Required work:
a – List every benefit that the forum post on hand planes gives for starting with a used plane that needs some work.
b – In the forum post on hand planes, what budget did Bandit 571 have?
c – Write the next part of the forum post on hand planes, starting after its final sentence.

I do agree with others about starting with a used plane that needs some work. This saves a lot of money, you learn how the tool works from the inside out, and you have the satisfaction of using a tool that you restored. You might as well the sharpening from the beginning.

Just my 2 cents

-- - Terry

View Dwain's profile


621 posts in 4835 days

#15 posted 03-19-2013 04:40 PM

OK, here is the thing. We don’t know what the OP has to spend. I think it is silly to say “as cheap as possible.” It’s hard to be really happy that way. Give us a budget, no matter how small. Even Bandit 571 had a budget, it was “about 10 dollars”!

NBD, what do you have to spend? If you have $100, I would suggest trying to find the best Stanley/Bailey 4.5, 7 and low angle block plane. You will have to work on them to get them tuned up, but when done, you have a really strong set of starter planes.

If you have $200, then save for the veritas low angle jack. No muss, no fuss. As suggested above, get a couple of different blade angles over time and you are ready to go. Very little work. Open the box, touch up the blade (possibly) and get to planing.

Supplied data:

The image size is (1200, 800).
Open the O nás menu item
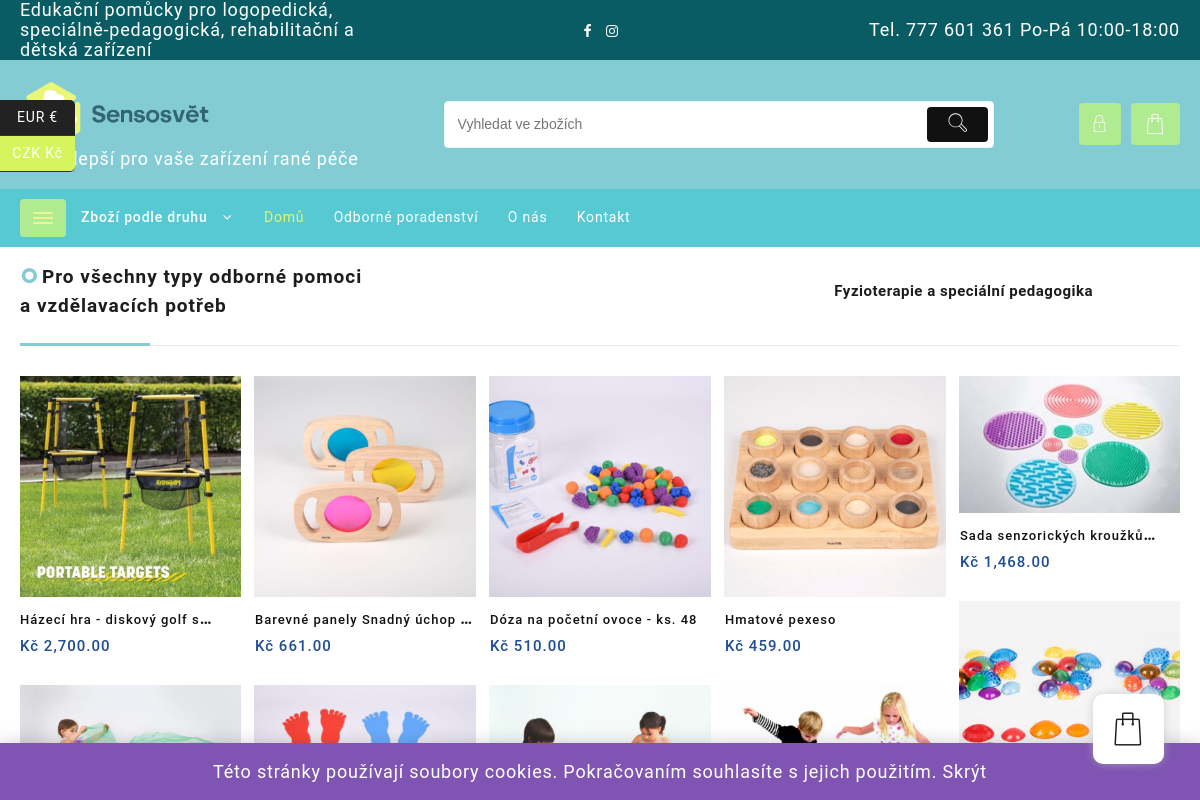click(x=527, y=217)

The results:
a –
- It saves a lot of money.
- You learn how the tool works from the inside out.
- You get the satisfaction of using a tool you restored.

b – About 10 dollars.

c –
If you have $25, then try to find the best Stanley Bailey 5 jack plane that you can find. It’s a start. You can do a lot with a 5. Get comfortable with this, then save up for a low angle block plane, a 7, then a 4.5. It’s not a bad idea to upgrade to a better blade, but I wouldn’t worry about that until I had a starter set.

If you haven’t noticed, I really like the 4.5 smoother plane. It is really flexible as far as the old stanley’s go. Here is the gist. I would think that you SHOULD START with a few planes, not just one. IF you were thinking of LN, then I would suggest getting a starter set of baileys for the same price, just three or four, and get started. They will provide you with the opportunity to learn about planes, and they will do everything you need to get started. Once you have this starter set down and are comfortable, then I would look to the newer, LN and LV planes. They are great, and I appreciate mine so much more since I worked on my set of stanley type 11’s.

Anyway, I hope this helps. Oh, and thanks for your service.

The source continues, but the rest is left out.